Resident concerns raised as air tests begin at Gricignano
Stars and Stripes March 21, 2008
NAPLES, Italy — It’s nice that the Navy and Italian government are testing the air quality at the Gricignano Support Site, but what happens if results determine the air is unhealthy, asked Sarah Wafford.
“By that time, the damage is done. Why should we be their experiments?” said the exasperated 25-year-old, who is about 10 weeks pregnant.
Since moving into base housing at Gricignano about a month ago, Wafford said she sometimes wakes and feels as though she’s “dying for fresh air.”
On Thursday, U.S. and Italians officials placed a van-mounted air monitoring station in the back corner of the support site base. The system will examine weather conditions and test for possible harmful chemicals that could be present in the air, said Felice Nunziata, a nuclear physicist with the Agenzia Regionale Protezione Ambientale Campania, the Italian equivalent to the Environmental Protection Agency.
For a minimum of 15 days beginning Friday, the station will collect air samples to test for the possible presence of chemicals such as sulfur dioxide, nitrogen dioxide, carbon monoxide, methane and benzene, to name a few, he said.
Likewise, the station will record meteorological events, from speed and direction of the wind to sun radiation levels, humidity levels and precipitation — elements that could help scientists determine where any pollutants are coming from.
The van is positioned on a patch of grass next to a ball field in the southwest corner of the base, a few blocks from some apartment buildings and near the SS7 highway, but not close enough to the highway that vehicle exhaust would unduly taint the readings, Nunziata said.
Originally, base officials had asked that the station be set up by the hospital, but ARPAC experts determined the amount of vehicle traffic in the busy area could skew readings and not provide an accurate representation of air quality, he said.
ARPAC’s testing will be done in conjunction with, but independent of, analysis by a U.S.-based company contracted by the Navy to conduct a wider environmental screening of the Naples area.
Navy officials intend to post results of tests as they get them on a Naval Support Activity Web site, which includes a section on community health awareness that answers questions in six categories: air; food; garbage collection and recycling; health; health assessment; and water.

============

Write out the part of the Gricignano air-testing article word for word, starting with "Resident concerns raised" and going on through "asked Sarah Wafford.".

============

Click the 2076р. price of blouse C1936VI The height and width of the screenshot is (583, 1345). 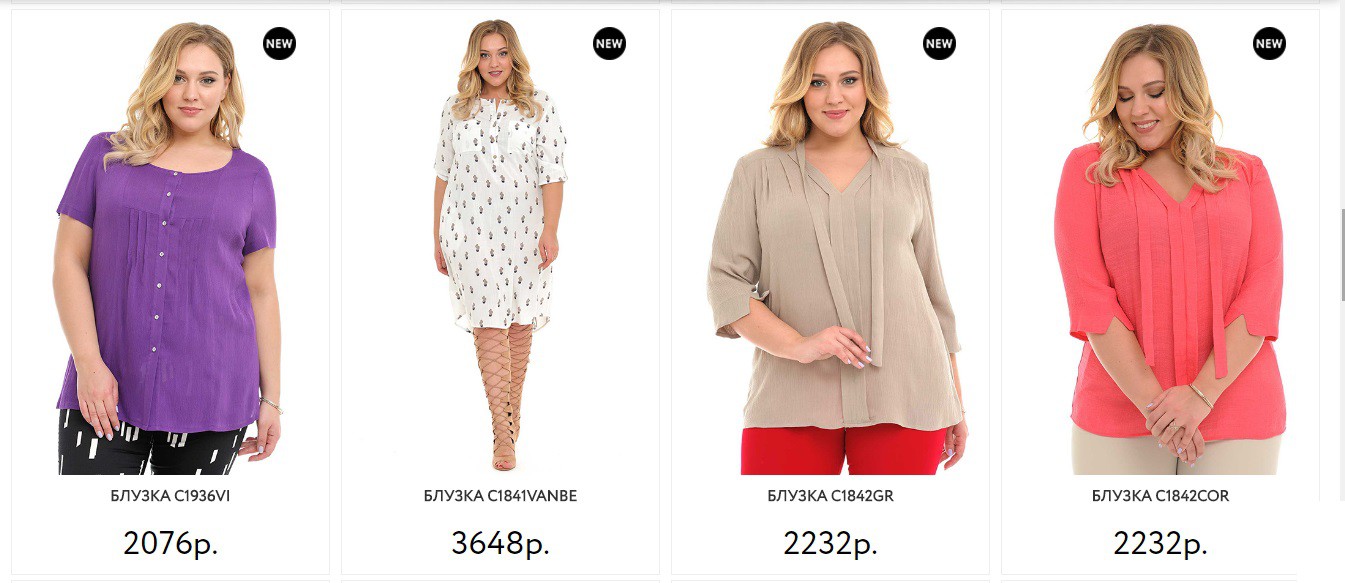pos(171,543)
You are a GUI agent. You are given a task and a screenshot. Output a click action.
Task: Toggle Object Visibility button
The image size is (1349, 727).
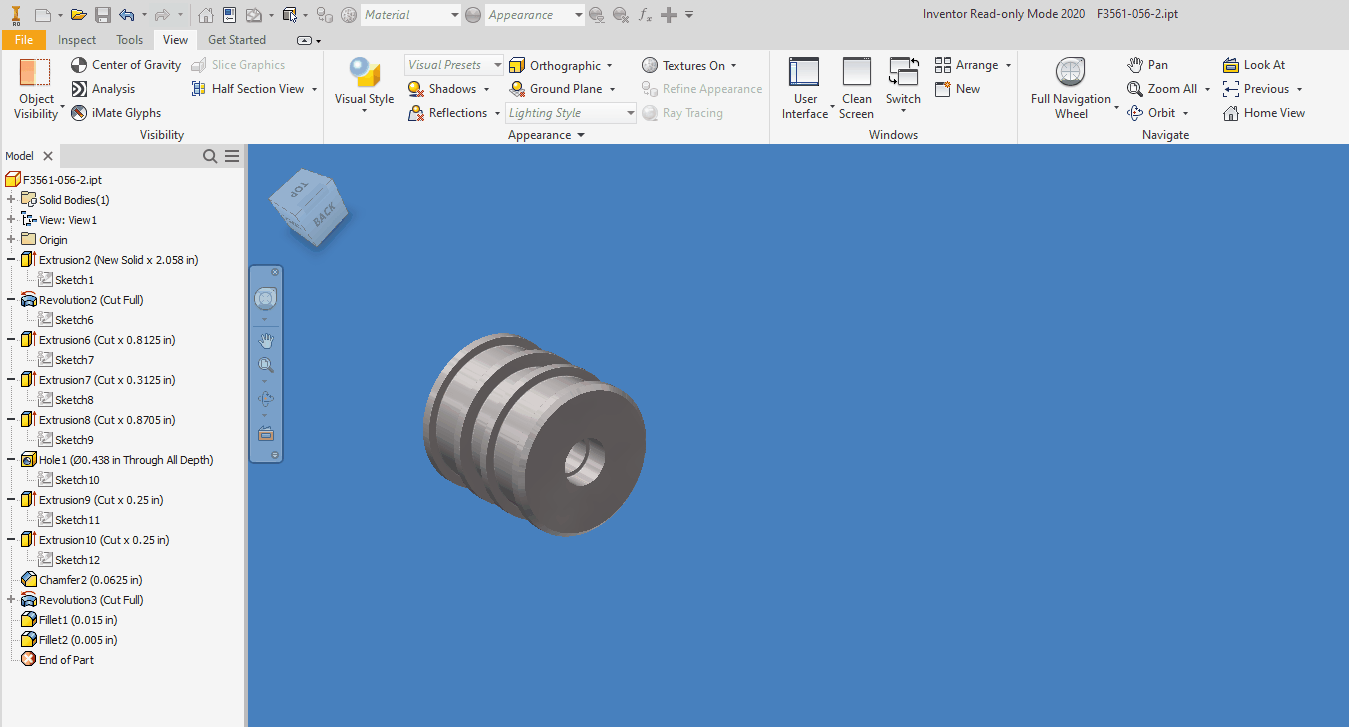[36, 88]
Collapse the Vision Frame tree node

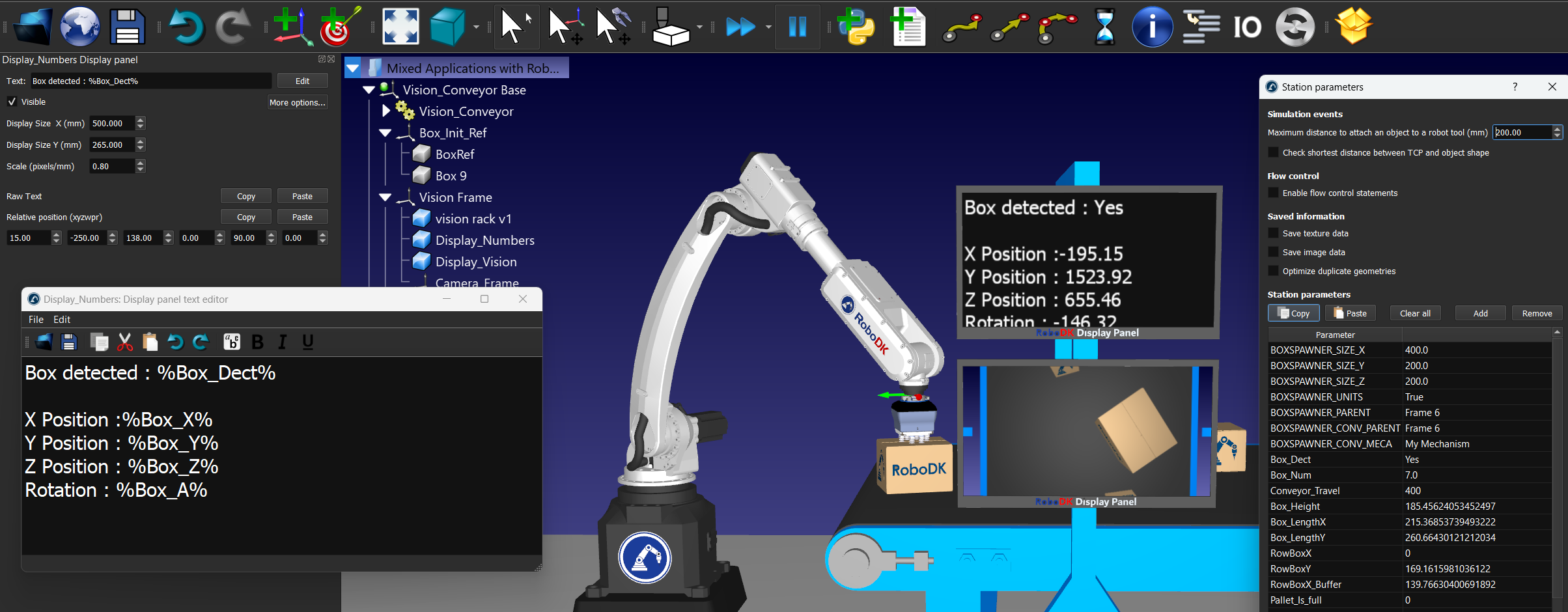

============

◆ Written solution ◆
Resident concerns raised as air tests begin at Gricignano
Stars and Stripes March 21, 2008
NAPLES, Italy — It’s nice that the Navy and Italian government are testing the air quality at the Gricignano Support Site, but what happens if results determine the air is unhealthy, asked Sarah Wafford.